Format String Bug Introduction

From Embedded Lab Vienna for IoT & Security
Jump to navigation Jump to search


This document gives an introduction into format string bugs. The Format String Bug occurs when the programmer passes user controlled buffer to the Format Function. Then user input data is evaluated as a command by the application. An exploit can read from the stack and perform arbitrary write on the stack and therefore change the program behavior. This can lead to program crashes (segmentation faults) and security compromise such as reveal of secrets in memory (information disclosure) or execute arbitrary commands.


Binaries are tested on platform: Debian 4.9.210-1 (2020-01-20)

 git clone
 cd ccst/format_string

All here discussed code examples can be found in the example folder. They are compiled in 32 bit architecture x86 using gcc version 6.3.0 (posix).

 gcc example -m32 -o example

Exploits for x64 architecture may differ

Description of Format String Vulnerability

The Bold textFormat function in ANSI C conversion function such as `printf`, which converts a variable into a human-readable string representation. The Format String is the argument of the Format Function, it contains an ASCII string with text and Format Parameter, such as:

 printf (“Guess solution: %d\n”, 42);

Here 42 is interpreted as a decimal number by the Format Function.
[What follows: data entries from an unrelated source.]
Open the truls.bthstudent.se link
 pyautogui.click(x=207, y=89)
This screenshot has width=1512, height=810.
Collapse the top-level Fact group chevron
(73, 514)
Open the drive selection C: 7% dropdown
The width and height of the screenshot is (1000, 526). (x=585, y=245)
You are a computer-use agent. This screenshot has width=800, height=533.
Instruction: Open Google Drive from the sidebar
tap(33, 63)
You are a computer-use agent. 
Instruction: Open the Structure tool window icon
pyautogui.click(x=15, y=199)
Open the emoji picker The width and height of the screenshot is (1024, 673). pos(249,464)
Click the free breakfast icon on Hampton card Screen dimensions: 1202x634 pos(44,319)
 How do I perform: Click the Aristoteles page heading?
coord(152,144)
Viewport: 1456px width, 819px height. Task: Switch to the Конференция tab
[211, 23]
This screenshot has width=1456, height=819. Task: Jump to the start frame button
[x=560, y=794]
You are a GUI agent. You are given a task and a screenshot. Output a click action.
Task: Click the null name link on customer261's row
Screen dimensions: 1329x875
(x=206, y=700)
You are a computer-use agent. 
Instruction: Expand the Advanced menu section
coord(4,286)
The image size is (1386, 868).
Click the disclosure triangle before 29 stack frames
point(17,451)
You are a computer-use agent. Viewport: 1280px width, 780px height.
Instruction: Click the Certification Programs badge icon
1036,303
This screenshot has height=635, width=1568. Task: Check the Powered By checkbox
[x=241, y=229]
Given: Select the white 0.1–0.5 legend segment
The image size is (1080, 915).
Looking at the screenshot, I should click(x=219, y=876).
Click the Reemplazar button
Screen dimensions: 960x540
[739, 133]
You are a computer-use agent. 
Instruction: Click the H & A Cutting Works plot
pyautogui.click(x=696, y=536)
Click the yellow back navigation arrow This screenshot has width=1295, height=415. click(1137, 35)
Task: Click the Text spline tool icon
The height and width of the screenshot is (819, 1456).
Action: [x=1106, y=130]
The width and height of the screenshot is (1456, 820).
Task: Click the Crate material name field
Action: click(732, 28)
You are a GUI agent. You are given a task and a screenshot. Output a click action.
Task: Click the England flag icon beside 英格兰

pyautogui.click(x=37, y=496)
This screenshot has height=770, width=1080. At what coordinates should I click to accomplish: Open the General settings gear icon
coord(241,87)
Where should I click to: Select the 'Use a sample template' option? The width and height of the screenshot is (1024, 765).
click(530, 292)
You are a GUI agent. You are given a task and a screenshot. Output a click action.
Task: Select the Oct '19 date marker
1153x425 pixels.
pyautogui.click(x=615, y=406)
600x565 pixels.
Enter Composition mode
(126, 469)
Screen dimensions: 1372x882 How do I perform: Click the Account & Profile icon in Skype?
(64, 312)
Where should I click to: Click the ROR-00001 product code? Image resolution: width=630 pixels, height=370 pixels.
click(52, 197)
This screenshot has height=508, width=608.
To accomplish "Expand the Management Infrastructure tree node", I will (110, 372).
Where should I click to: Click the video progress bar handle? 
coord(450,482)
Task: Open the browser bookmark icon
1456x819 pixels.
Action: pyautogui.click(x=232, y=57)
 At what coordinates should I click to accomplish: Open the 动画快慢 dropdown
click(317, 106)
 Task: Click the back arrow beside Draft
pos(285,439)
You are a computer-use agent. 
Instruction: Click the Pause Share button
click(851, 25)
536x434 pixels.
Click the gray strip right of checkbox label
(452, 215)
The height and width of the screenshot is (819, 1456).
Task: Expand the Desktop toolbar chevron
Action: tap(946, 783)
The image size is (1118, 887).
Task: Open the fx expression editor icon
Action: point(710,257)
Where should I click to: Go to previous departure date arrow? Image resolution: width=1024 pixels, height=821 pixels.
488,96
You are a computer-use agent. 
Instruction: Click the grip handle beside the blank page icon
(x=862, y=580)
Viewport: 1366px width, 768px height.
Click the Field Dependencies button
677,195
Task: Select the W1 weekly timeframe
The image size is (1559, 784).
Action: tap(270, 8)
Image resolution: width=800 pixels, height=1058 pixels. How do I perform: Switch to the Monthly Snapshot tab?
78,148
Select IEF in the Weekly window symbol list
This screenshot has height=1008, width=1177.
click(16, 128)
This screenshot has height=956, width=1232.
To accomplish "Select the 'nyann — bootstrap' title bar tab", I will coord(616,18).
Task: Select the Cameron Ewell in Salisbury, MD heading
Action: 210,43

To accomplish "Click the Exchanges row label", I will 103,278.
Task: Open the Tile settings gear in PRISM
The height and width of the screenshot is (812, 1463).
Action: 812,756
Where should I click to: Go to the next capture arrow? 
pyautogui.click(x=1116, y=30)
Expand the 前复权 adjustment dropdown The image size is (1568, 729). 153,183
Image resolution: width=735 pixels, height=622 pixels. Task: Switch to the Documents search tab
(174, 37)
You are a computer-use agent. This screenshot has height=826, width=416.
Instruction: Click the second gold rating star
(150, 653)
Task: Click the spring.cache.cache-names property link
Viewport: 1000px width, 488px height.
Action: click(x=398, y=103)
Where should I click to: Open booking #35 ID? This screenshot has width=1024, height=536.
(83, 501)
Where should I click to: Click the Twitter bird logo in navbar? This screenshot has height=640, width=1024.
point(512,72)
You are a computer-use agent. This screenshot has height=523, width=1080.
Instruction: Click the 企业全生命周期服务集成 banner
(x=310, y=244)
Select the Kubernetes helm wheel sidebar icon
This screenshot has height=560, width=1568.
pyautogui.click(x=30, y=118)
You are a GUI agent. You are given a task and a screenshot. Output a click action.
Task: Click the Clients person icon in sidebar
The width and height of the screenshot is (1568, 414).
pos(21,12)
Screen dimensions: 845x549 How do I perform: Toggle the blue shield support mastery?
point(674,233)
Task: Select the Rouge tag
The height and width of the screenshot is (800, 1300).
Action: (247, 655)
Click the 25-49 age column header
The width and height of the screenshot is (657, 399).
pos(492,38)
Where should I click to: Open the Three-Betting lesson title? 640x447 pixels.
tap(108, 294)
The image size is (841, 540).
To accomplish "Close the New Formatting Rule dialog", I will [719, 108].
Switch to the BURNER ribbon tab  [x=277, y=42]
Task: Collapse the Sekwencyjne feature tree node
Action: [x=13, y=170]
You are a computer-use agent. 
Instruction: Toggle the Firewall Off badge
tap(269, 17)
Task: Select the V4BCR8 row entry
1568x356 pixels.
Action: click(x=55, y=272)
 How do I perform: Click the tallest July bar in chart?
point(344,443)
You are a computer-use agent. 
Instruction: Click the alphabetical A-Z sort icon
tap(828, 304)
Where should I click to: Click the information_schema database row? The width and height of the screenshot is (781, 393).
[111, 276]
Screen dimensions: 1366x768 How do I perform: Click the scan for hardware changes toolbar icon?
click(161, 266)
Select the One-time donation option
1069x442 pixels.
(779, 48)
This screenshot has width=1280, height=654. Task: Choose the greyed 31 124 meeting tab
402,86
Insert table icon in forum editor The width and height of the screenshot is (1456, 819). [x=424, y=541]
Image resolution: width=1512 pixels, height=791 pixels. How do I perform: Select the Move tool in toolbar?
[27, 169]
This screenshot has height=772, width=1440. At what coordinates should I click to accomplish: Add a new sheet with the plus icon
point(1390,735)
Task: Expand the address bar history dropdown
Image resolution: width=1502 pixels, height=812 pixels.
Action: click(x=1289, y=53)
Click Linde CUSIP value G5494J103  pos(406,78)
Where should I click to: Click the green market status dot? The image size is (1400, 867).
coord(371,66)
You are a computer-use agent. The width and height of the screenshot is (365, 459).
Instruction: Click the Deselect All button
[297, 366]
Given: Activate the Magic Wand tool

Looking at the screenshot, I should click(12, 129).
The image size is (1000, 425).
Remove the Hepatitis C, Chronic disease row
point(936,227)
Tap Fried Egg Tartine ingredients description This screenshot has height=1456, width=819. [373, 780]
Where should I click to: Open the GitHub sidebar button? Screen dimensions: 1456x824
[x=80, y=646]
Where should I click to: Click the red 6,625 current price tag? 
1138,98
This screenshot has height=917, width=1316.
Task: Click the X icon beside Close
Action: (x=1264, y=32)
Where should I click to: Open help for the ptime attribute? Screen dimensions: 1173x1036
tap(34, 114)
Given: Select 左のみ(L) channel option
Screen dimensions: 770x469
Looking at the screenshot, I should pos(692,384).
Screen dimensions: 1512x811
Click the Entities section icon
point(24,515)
The Format Parameter/Specifier %d,%s,%p,%u,.. defines the type of conversion function.

Format Parameter/Specifier Table

Parameters Output Passed as
%p External representation of a pointer to void Reference
%d Decimal Value
%c Character Value
%u Unsigned decimal Value
%x Hexadecimal Value
%s String Reference
%n Writes the number of characters into a pointer Reference

In vulnerable code the user input is directly passed to the function printf(userinput) instead of a Format String including Format Parameter.

Vulnerable Format Functions Table

Format function Description
fprint Writes the printf to a file
printf Output a formatted string
sprintf Prints into a string
snprintf Prints into a string checking the length
vfprintf Prints the a va_arg structure to a file
vprintf Prints the va_arg structure to stdout
vsprintf Prints the va_arg to a string
vsnprintf Prints the va_arg to a string checking the length


The Format String Bug is publicly known since at least September 1999[1], it has obtained major attention after public release of the exploit code anainst wu-ftpd 2.6.0 in June 2000[2].

Read From the Stack

Example - Read from the stack

Shows safe and vulnerable usage of Format Function

   #include  <stdio.h>
   void main(int argc, char **argv)
       // This line is safe
       printf("%s\n", argv[1]);
       // This line is vulnerable

Execute with different arguments:

   ./example "%p %p %p %p %p %p %p %p %p %p %p %p %p %p %p"
   ./example "%08x.%08x.%08x.%08x.%08x%08x.%08x.%08x.%08x.%08x"
   ./example "%s"

The Format Function interprets the passed command line arguments as formatted string with 15 pointer arguments. As a further specification is missing it will print the next 15 pointer from the stack, which means we are able to dump the stack.

What happens exactly?

  • Stack with correctly coded Format String

printf(“this is a %s, with a number %d, and address %08x”,a,b,&c); The stack grows to the lower addresses and is used in a LIFO manner, the arguments are pushed in reverse order on the stack. The Format Function will pop a, b, c variables and convert them into the string which is sent to stdout.(Source of image: [3])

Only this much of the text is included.